Die unvorhersehbaren Folgen einer medizinischen Studie basieren auf einer Verjüngung der Probanden um gleich mehrere Jahre. Der Teenager, der plötzlich die Lust auf seine Freundin verliert, die kinderlose Frau, die unversehens doch noch schwanger wird, die ehemalige Leistungssportlerin, die nach Jahren alle Rekorde bricht, der alte Immobilienmogul, der mit dem Leben abgeschlossen hatte und nun über neue Kräfte verfügt.
Es sind spannende Entwicklungen, die völlig neue Sichtweisen eröffnen. Ich finde, das wurde auch ganz gut vermittelt. Jede Menge Probleme und Gedankenspiele tauchen auf: Wie wird das sein, wenn der Mensch ewig jung und gesund bleiben wird, jetzt da diese Möglichkeit in greifbare Nähe rückt.

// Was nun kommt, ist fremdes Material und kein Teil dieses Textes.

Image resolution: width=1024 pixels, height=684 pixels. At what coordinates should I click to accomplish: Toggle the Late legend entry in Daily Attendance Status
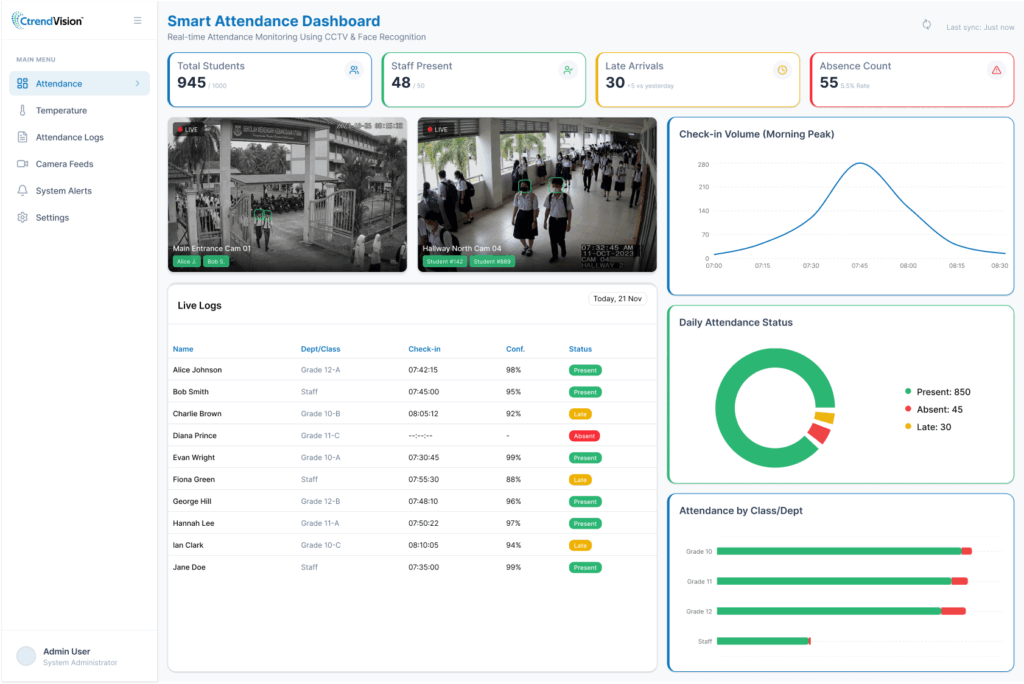[928, 427]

Sprachlich und stilistisch ist dieser Roman leicht zugänglich und eher auf eine breite Zielgruppe zugeschnitten. Ich persönlich finde, dieses Werk hätte gut und gerne ein paar Seiten mehr vertragen, um sich noch besser auf die einzelnen Figuren einlassen zu können. Auch waren es mir ein paar zu viele wilde Entwicklungen. Ich fand es teilweise ein wenig übertrieben, effektheischend, aber wer weiß, vielleicht wäre gerade das ja realistisch.
Insgesamt ein spannendes Leseerlebnis. 4 Sterne.